First Foray with ElasticSearch

Recently at work I’ve been tasked with migrating from our hosted Endeca solution to ElasticSearch. We chose ElasticSearch because it’s free, is easy to setup, has easy replication, has facet support out of the box, and has good .NET libraries available. The migration is now done for the most part and I’m happy with the results, but it wasn’t all smooth sailing.

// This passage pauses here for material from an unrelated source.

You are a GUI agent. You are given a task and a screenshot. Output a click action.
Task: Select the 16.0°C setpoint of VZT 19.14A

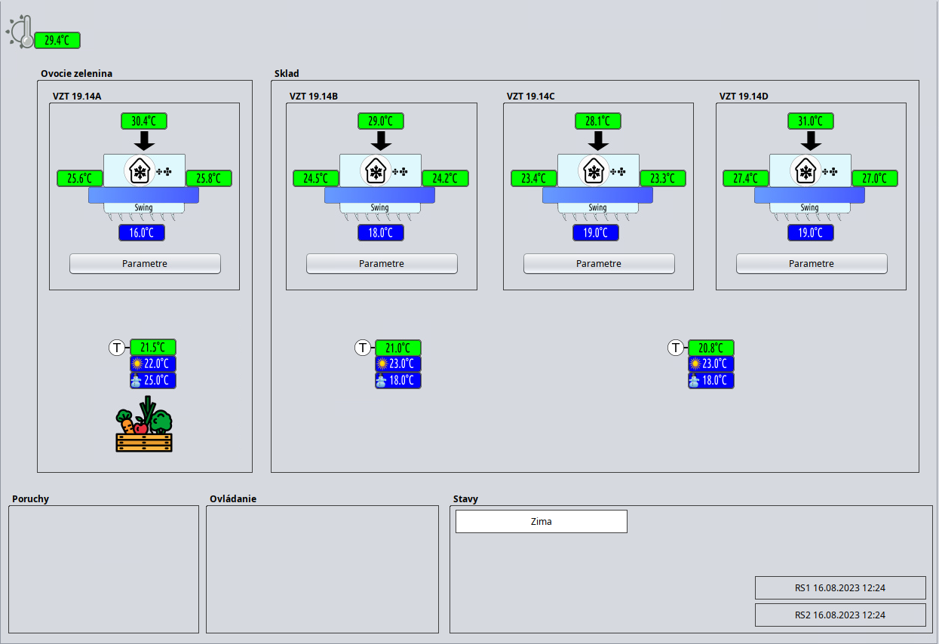point(142,233)
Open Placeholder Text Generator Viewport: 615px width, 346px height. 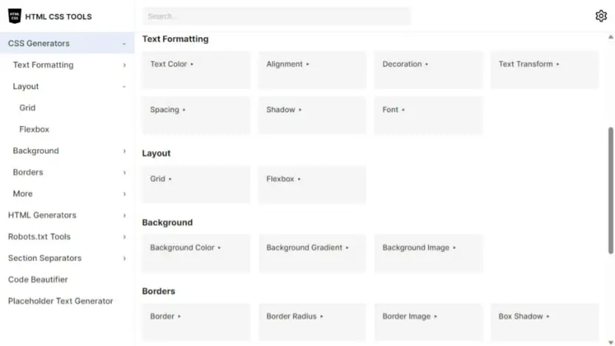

Biggest issue I had with ElasticSearch was that its faceting was kind of weak. The benefit is that its faceting is really easy to use. You just tell ES what field you want to facet in your query and it will return a facet for it on the fly. Very convenient. The downside is that it’s pretty barebones in what you can configure, and what it will return. For example, imagine you have a collection of Events, and it has a field called Category, and it had values like “sports” or “music”. If you query the collection and facet Category, you’ll get something like this (the syntax isn’t exact):

termFacet: [ {
    category: [{
        term: sports,
        count: 40
    },
    {
        term: music,
        count: 20
    ]
} ]

Pretty straightforward, but since that’s all you get, it’s pretty limiting. You can filter the facets, of course, but since all you get are the terms, that’s what you have to pass to ES. You can’t assign an ID to terms, so if you had a really long facet term, you’d have to submit that whole string, which can be pretty awful depending on your UI. I worked around it by hashing the terms, which isn’t perfect and can be a little dangerous if there’s a collision, but it worked sort of OK.

Since you can’t store IDs, you definitely can’t store any other metadata you might want, like display text, so the field you want faceted must be stored in the EXACT way you want displayed. This also means that if you tokenized the field beause you wanted users to search on it, the faceting logic will facet the TOKENIZED output. Following the previous example, if there were a category called “College Basketball”, that value would result in two facet terms, “College” and “Basketball”, each having their own counts. Worse yet, let’s say you wanted to apply a lowercase filter on the field as well since most people don’t care for case-sensitive searching, the facet terms will all be lowercased, resulting in “college” and “basketball”.

So to workaround all that, I stored multiple copies of the same data in different fields so they could be indexed and filtered differently (i.e. category, categoryFacet). One version would be completely untouched, so it could used for faceting, and the other would be tokenized and lowercased with synonyms, etc.

There were more things I’d come across, but I’ll continue that in another post.